Statistical analysis
GraphPad Prism 5 software (GraphPad Software, USA) and IBM SPSS Statistics 20.0 (IBM Corporation, USA) were used for data analysis. The Student’s t-test was used for testing the differences between 2 groups. One-way analysis of variance was used for analyzing the differences among groups. P<0.05 indicated that the difference was statistically significant.
Results
UVB irradiation inhibited viability and increased apoptosis of HaCaT cells
Flow cytometry was performed to identify the influence of UVB irradiation on apoptosis of HaCaT cell. The data suggested that the degree of apoptosis after UVB exposure was significantly greater than sham irradiated HaCaT cells (P=0.0044) (Figure 1A, 1B). Next, CCK-8 assay was implemented to test cell proliferation ability. Our data revealed that the cell proliferation ability after UVB exposure was significantly decreased as compared with sham irradiated HaCaT cells (P<0.0001) (Figure 1C, 1D).
Figure 1.
UVB irradiation inhibited cell proliferation ability and increased apoptosis. (A, B) The proportion of UVB-induced apoptosis was measured by flow cytometry. Bars stand for mean ±SD. ** P<0.01 versus sham-irradiated HaCaT cells [UVB (−) HaCaT], n=3/group. (C, D) At 6, 12, 24, 48, and 72 hours post-UVB (30 mJ/cm2), the cell proliferation ability of UVB-irradiated HaCaT cells was tested using CCK-8 assay. Bars stand for the mean ±SD. *** P<0.001, ns P>0.05 versus UVB (−) HaCaT cells, n=3/group. (E) HaCaT cells were harvested at different time point after UVB irradiation. The protein expression of Bax, Bcl-2, and cleaved caspase-3 were tested using western blotting method; data versus UVB (−) HaCaT cells, n=3/group. (F, G) The relative mRNA expression levels of Bax and Bcl-2 to GAPDH were tested by qRT-PCR at 6, 12, 24, 48, and 72 hours after UVB irradiation. Bars stand for the mean ±SD. *** P<0.001, * P<0.05, ns P>0.05 versus UVB (−) HaCaT cells, n=3/group. SD – standard deviation; UVB – ultraviolet B; CCK-8 – Cell Counting Kit-8; qRT-PCR – quantitative reverse transcription polymerase chain reaction.
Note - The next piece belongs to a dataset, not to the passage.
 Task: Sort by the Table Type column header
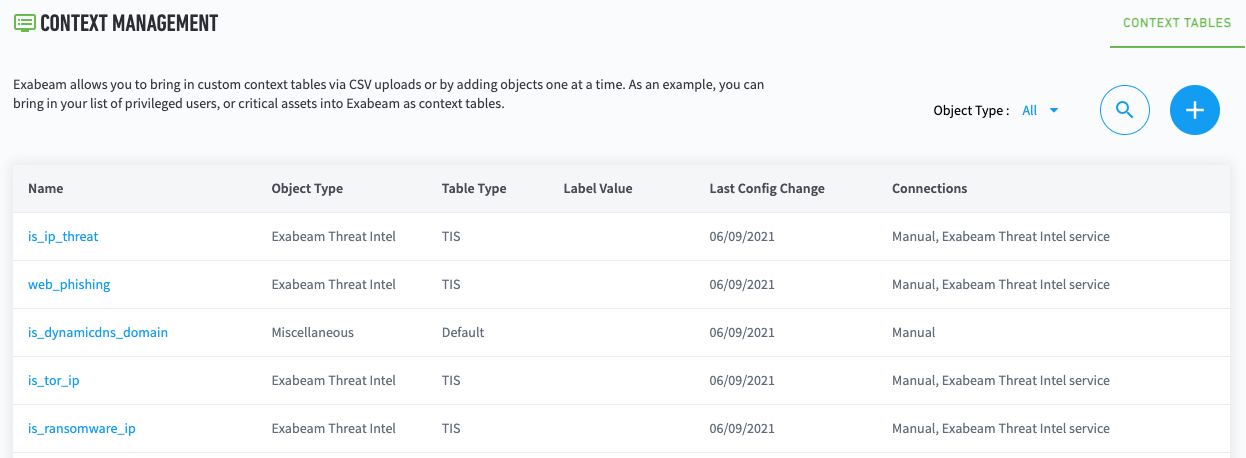click(x=474, y=189)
To explore the possible apoptotic pathway of UVB-induced apoptosis, the expression of apoptosis-associated protein and gene were detected. Western-blotting revealed that expression of Bax peaked at 12–24 hours, while Bcl-2 was obviously decreased at 12–24 hours and that of cleaved caspase-3 continued to increase at 72 hours (Figure 1E). The results of qRT-PCR analysis of Bax and Bcl-2 were basically the same as those revealed by western-blotting (Figure 1F, 1G). These findings clarified that UVB irradiation induced apoptosis of HaCaT cells through activating the Bax/Bcl-2-dependent mitochondrial apoptotic pathway.
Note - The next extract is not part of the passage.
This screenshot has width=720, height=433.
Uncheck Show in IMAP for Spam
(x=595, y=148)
UVB irradiation increased the expression of Hsp27 and decreased that of p21 in HaCaT cells
Western-blotting and qRT-PCR analyses were implemented to test the expression of Hsp27 and p21. Western-blotting showed that Hsp27 expression had gradually increased after UVB exposure, the p-Hsp27 (Ser82) increased after UVB irradiation and maximal expression was detected at 12–24 hours. The p21 was significantly decreased at 12, 24, and 72 hours after UVB irradiation (Figure 2A). Results of qRT-PCR analysis revealed that mRNA of Hsp27 was increased after UVB irradiation (P<0.01 and 0.001 respectively; Figure 2B), while that of p21 decreased at 12, 24, and 72 hours (P<0.0001, 0.0001, and 0.05, respectively; Figure 2C), which was approximately consistent with the expression patterns of the proteins (Figure 2A).
Figure 2.
UVB irradiation induced changes in protein and mRNA expression. (A) Protein expression was measured by western blotting. UVB irradiation (30 mJ/cm2) induced changes in proteins expression profiles versus UVB (−) HaCaT cells, n=3/group. (B–E) The relative mRNA expression levels of Hsp27, Akt, p53, and p21 to GAPDH were detected by qRT-PCR at 6, 12, 24, 48, and 72 hours after UVB exposure. Bars stand for the mean ±SD. *** P<0.001, ** P<0.01, * P<0.05, ns P>0.05 versus UVB (−) HaCaT cells, n=3/group. UVB – ultraviolet B; qRT-PCR – quantitative reverse transcription polymerase chain reaction; SD – standard deviation.
p21 is the specific downstream gene of p53. The classical p53/p21 dependent pathway can result in cell cycle arrest or lead to cell senescence or apoptosis. It has been reported that Hsp27 may contribute to regulation of cellular senescence or apoptosis by modulating p53/p21 pathway [10,11]. So, in this study, we detected the protein and mRNA expression of p53, respectively. The western blotting revealed that p53 was increased after UVB irradiation (Figure 2A). The qRT-PCR results showed that mRNA of p53 were in accordance with that of the protein level (Figure 2D). The data proved that p53 did not increase the expression of p21 after UVB irradiation. As we know, HaCaT cells are immortalized human keratinocytes that harbor 2 point mutations of p53 [12], our results demonstrating that mutated p53 failed to transcriptionally activate the p21 promotor, in contrast to that observed with wild type p53 in HaCaT cells [13].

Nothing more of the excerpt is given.